→ **Selected passage**:
********************
5. Differential pressure transmitter construction:

A differential pressure transmitter has three functional parts.

1) Direct Pressure sensing element (located in the lower housing).
The majority of industrial DP Transmitters are fitted with diaphragm as the pressure sensing element. This diaphragm is a mechanical device. It is placed in between the two pressure inlet ports. The diaphragm will be deflected by the applied pressure.

This is clarified in Fig-7. This deflection is converted into an electrical signal. This is normally done by the sensors. The commonly used sensors are (a) Strain Gauge (b) Differential Capacitance (c) Vibrating wire. The sensor output is proportional to the applied pressure.

DP-Article-Fig-7

2) Electronic Unit: The electrical signal generated at the lower chamber by the sensor is in the range of milli-volt only.
This signal is to be amplified to 0-5V or 0-10V range or is to be converted to 4-20mA for onward transmission to a remote instrument. This upper housing is the Transmitter portion of the DP Transmitter which houses the Electronic Unit. See Fig-7 for further clarifications.
********************
→ **Given information**:
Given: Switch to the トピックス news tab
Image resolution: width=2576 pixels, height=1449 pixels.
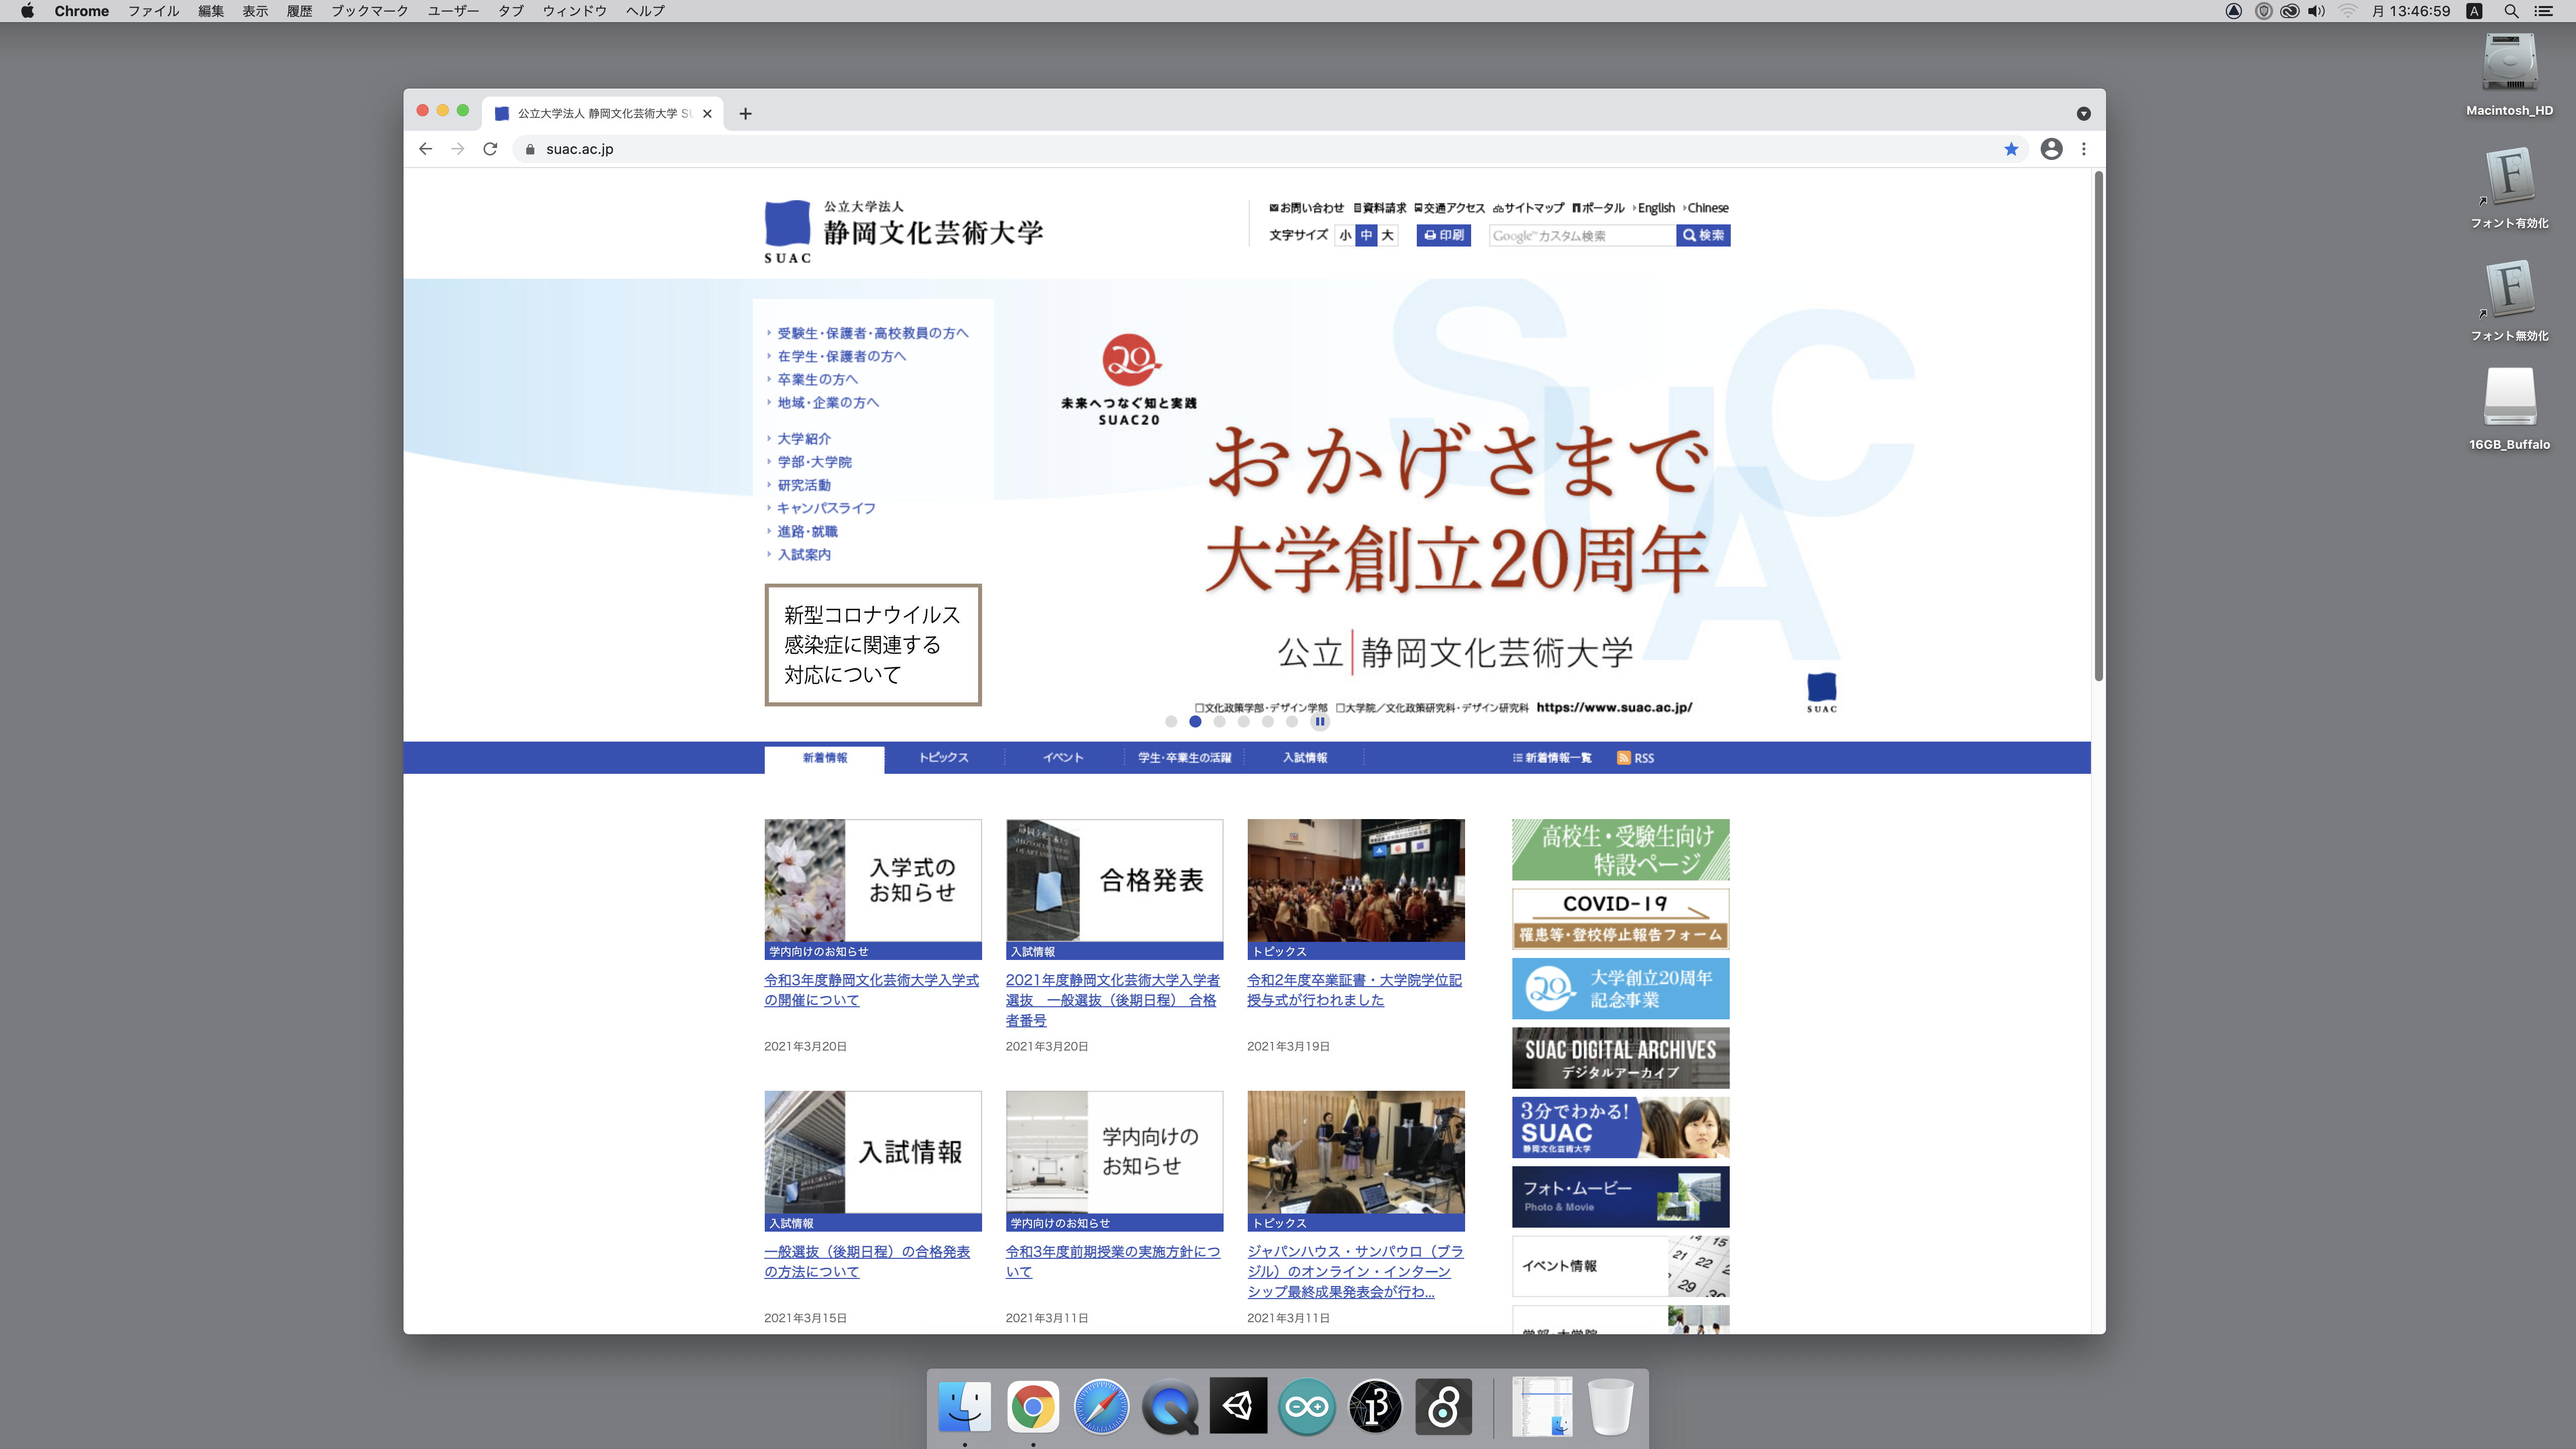Looking at the screenshot, I should pos(943,758).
********************
→ **Tasks to carry out**:
[a] According to the passage on differential pressure transmitter construction, what sensing element are most industrial DP transmitters fitted with?
[b] In the passage on differential pressure transmitter construction, rewrite the paragraph beginning "The majority of industrial DP Transmitters" as a short bulleted list.
[c] List every commonly used sensor named in the passage on differential pressure transmitter construction.

→ **Responses to the tasks**:
[a] A diaphragm.

[b]
- Most industrial DP transmitters use a diaphragm as the pressure sensing element.
- The diaphragm is a mechanical device.
- It sits between the two pressure inlet ports.
- Applied pressure deflects it.

[c]
- Strain gauge
- Differential capacitance
- Vibrating wire